Tecnici – Una specialità italiana, della Repubblica. L’Italia non ha mai amato i partiti politici, ma più nella Repubblica. Sempre a opera degli stessi, i liberali, che al fondo sono anarchici – talvolta “repubblicani”, cioè del Pri, un partito, a volte radicali, da ultimo, come sembra, Democratici. I liberali “non esistono” in Italia, ma per questo si vogliono radicali: non si è mai abbastanza liberali né liberi. Da qui l’invocazione del tecnico della politica. Un equivoco, che si trasforma in fucina dell’antipartito, dell’antipolitica, dell’antidemocrazia.
È lo stesso equivoco della “società civile”, quella dell’“Italia paese di merda”. Che non ha alcun titolo per dirlo, volendosi essa ammanicata e superiore.

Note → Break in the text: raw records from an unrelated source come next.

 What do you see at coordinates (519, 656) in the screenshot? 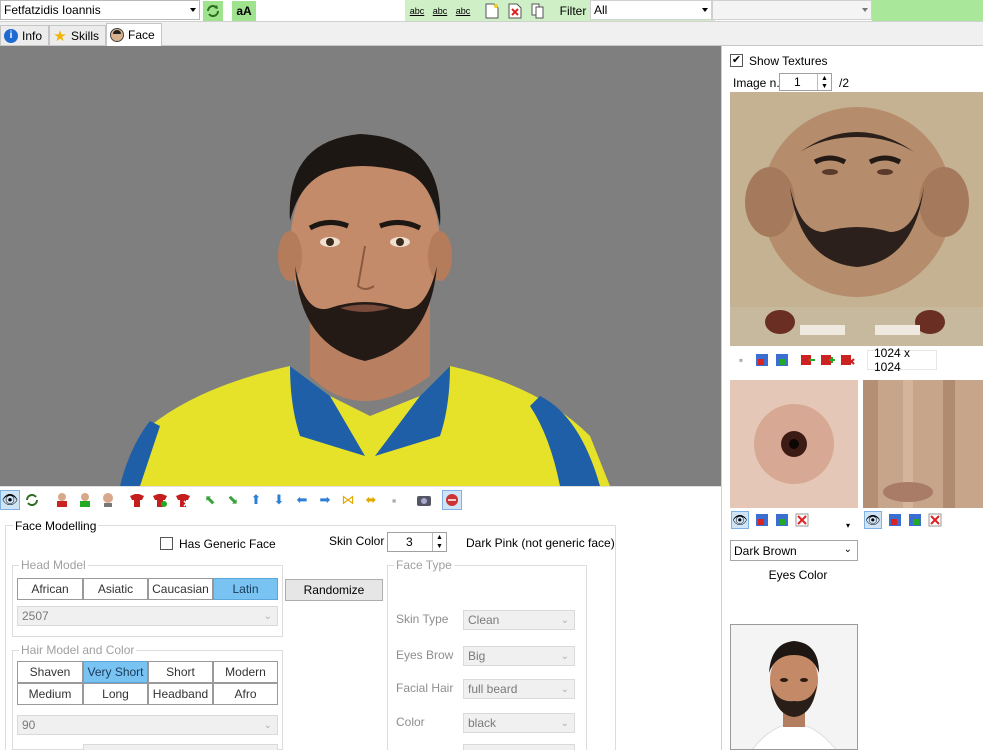
I see `eyes-brow-select: Big ⌄` at bounding box center [519, 656].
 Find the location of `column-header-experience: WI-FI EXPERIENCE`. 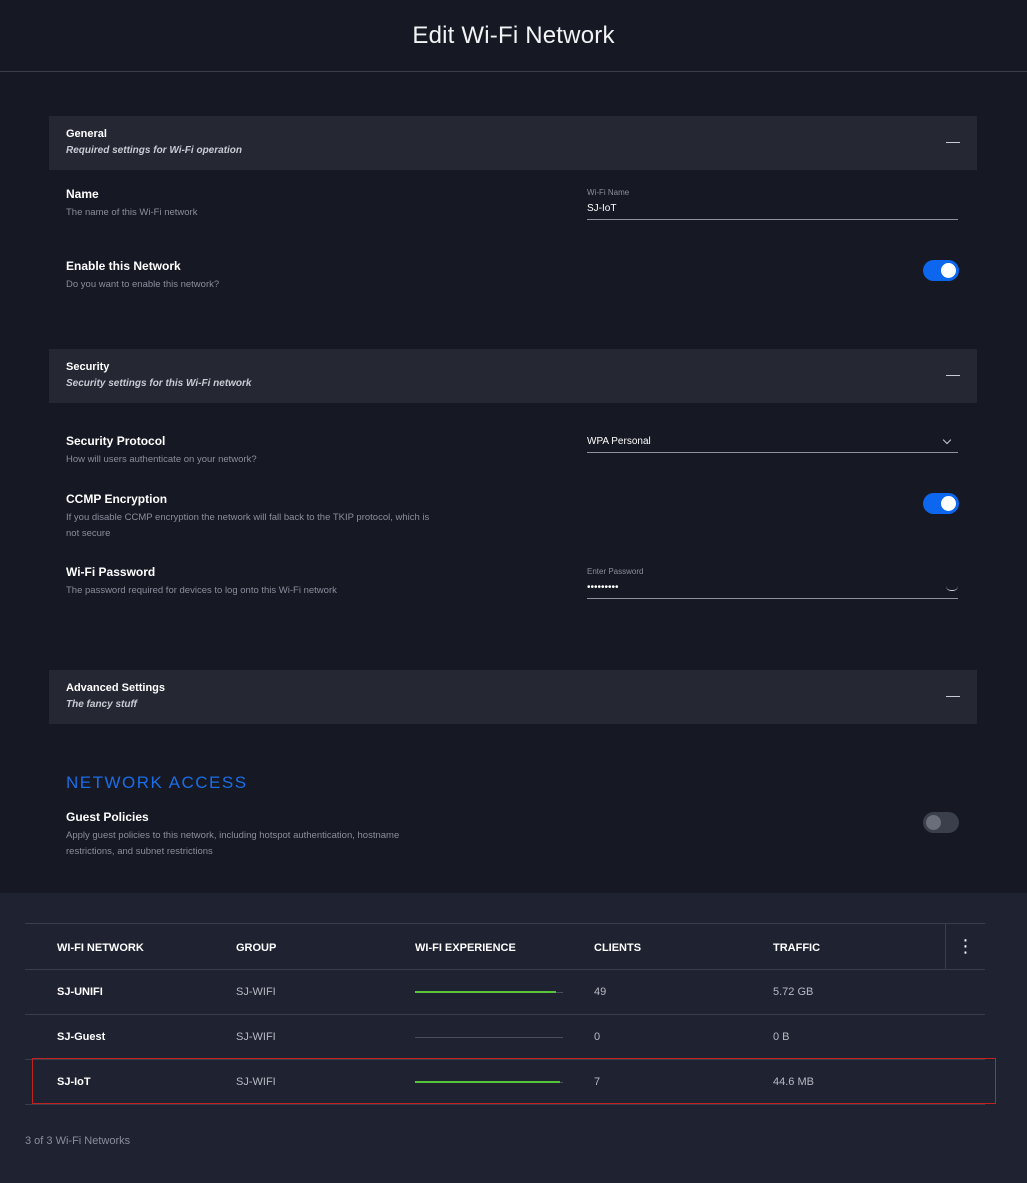

column-header-experience: WI-FI EXPERIENCE is located at coordinates (466, 948).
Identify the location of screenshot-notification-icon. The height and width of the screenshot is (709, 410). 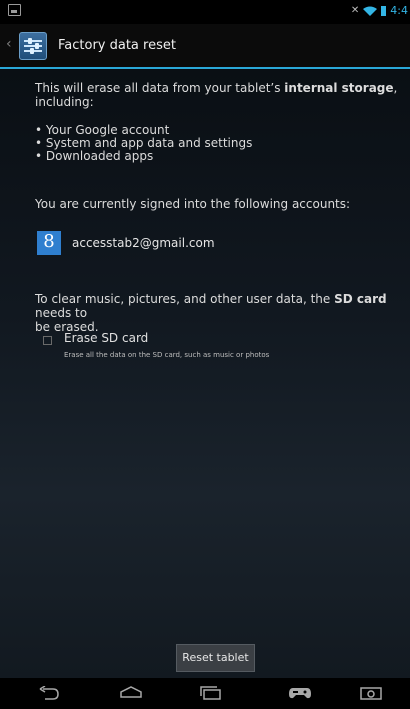
(14, 10).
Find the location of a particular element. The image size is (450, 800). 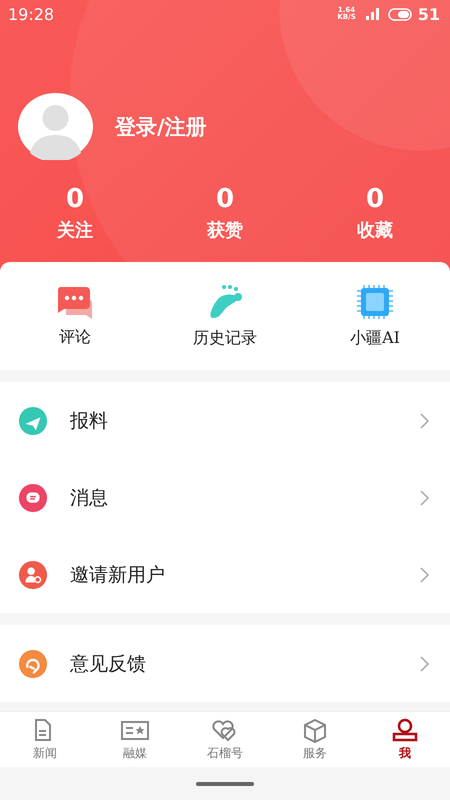

tab-item: 新闻 is located at coordinates (45, 740).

Avida, in piccolo certo.
Il tecnico è la personificazione del governo platonico degli intellettuali. E dell’insofferenza di una storia senza stacchi. Senza cambiamento. Senza nemmeno processi o tagli netti nella guerra civile che pure c’è stata, solo vendette. Del trasformismo fin dall’inizio con Rattazzi. Di una liberazione che fu solo militare, opera degli Alleati. Di una Resistenza che politica e non militare, un adattamento alla sconfitta e all’8 settembre, e anzi accentuò i caratteri perversi, la vendetta, la faida, la violenza sregolata.